» Given request: Can you repeat only the entries starting at the line that contains "Given: Uncheck the Deleted records filter" and ending at the end of the entries, substituting "Archived records" for "Deleted records", changing nothing else, and leaving the pictures out?
=== Data section ===
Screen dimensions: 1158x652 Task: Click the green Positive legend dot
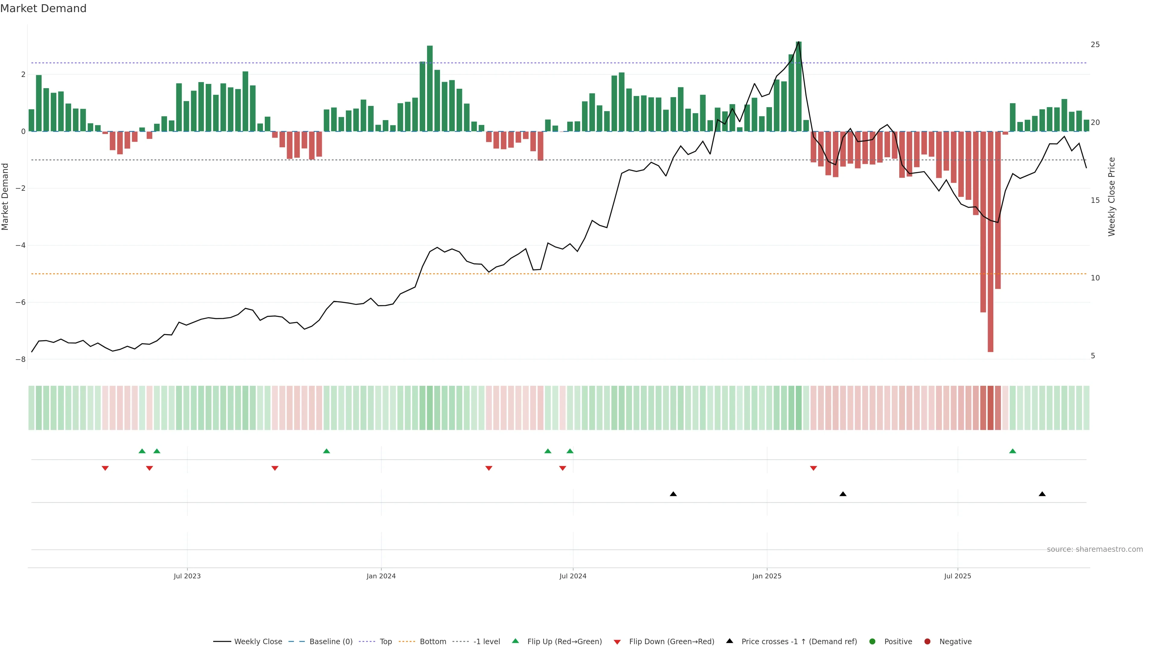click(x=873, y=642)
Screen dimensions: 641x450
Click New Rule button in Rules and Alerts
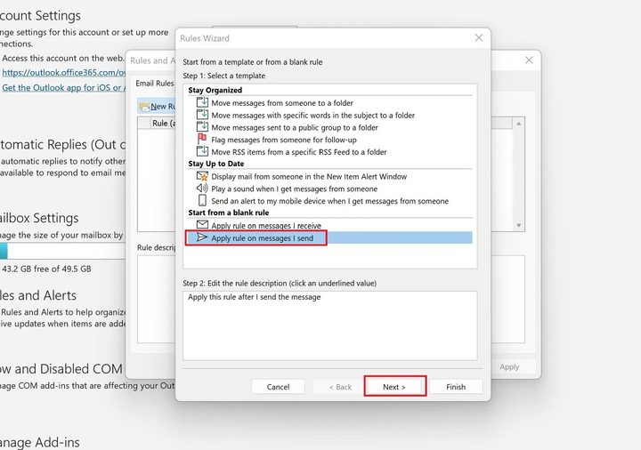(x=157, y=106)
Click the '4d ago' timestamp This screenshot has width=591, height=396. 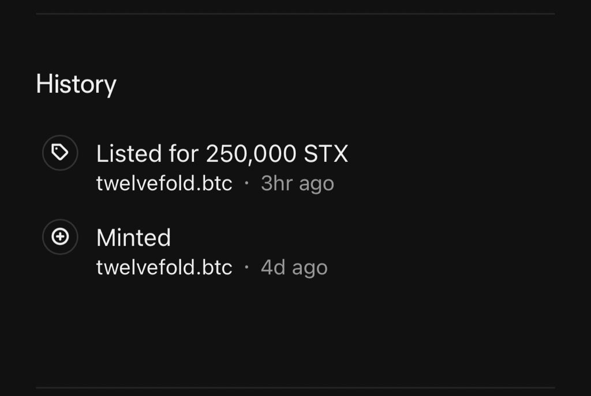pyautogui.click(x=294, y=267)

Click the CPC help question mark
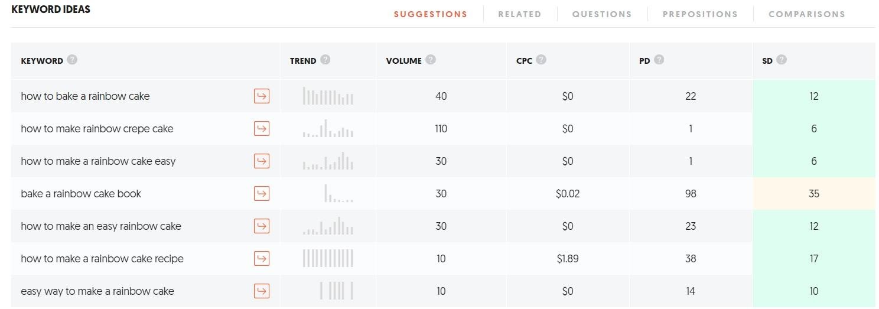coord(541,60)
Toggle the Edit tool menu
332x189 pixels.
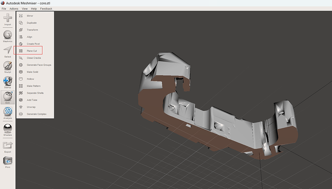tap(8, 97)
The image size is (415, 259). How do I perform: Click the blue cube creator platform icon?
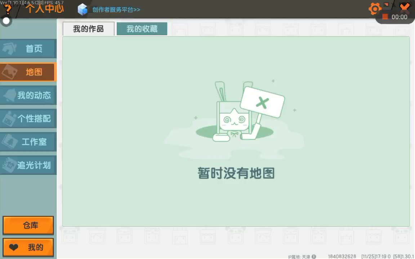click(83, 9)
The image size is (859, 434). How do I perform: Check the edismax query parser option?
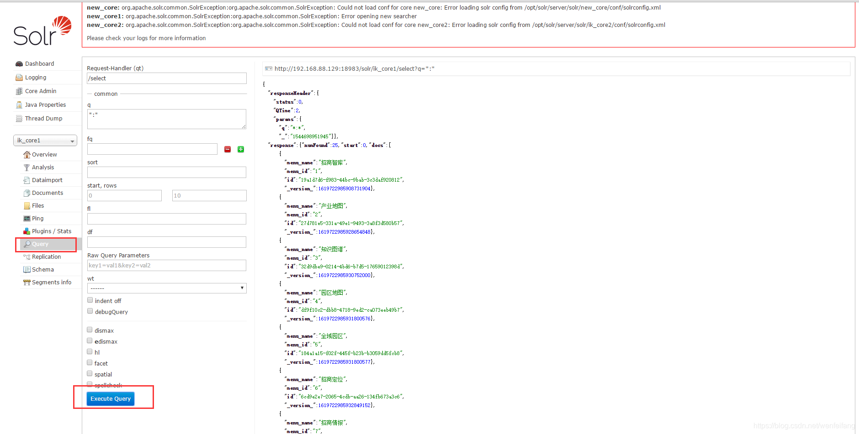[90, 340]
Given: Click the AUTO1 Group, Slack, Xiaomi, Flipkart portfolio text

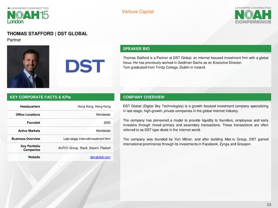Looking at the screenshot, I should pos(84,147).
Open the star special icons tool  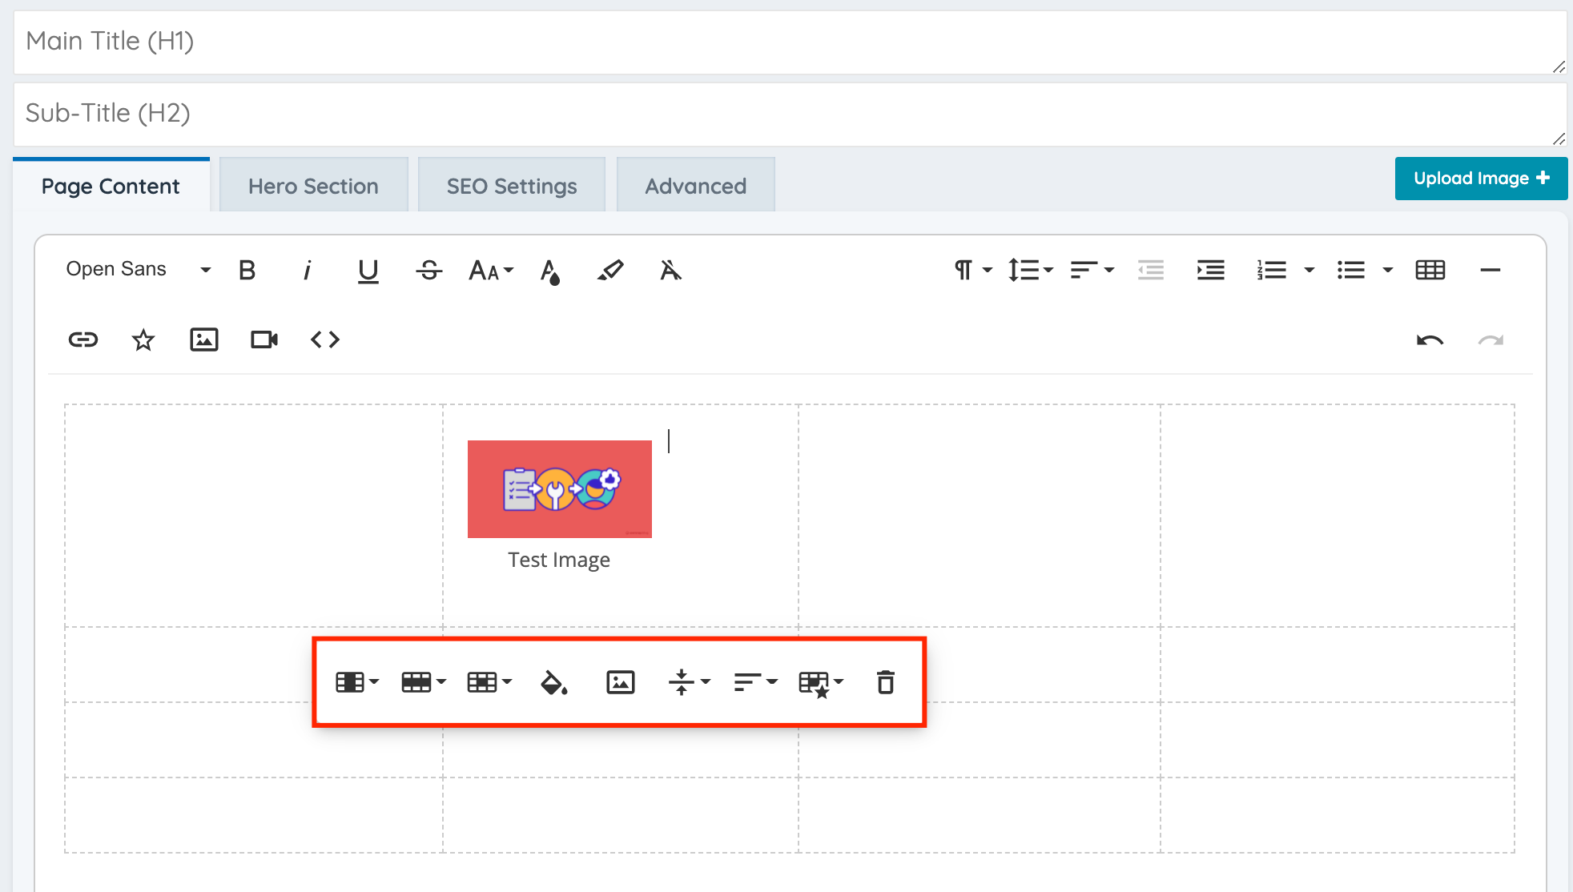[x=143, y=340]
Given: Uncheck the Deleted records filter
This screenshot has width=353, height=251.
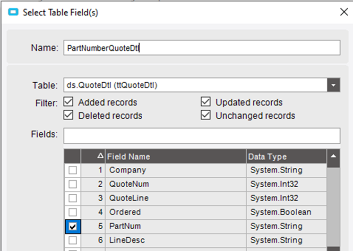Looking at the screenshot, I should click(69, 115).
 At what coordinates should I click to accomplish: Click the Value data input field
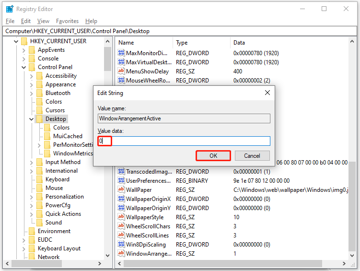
===
» Solution to this problem:
Given: Uncheck the Archived records filter
This screenshot has width=353, height=251.
Looking at the screenshot, I should click(69, 115).
 At what coordinates should I click to accomplish: Click the Value data input field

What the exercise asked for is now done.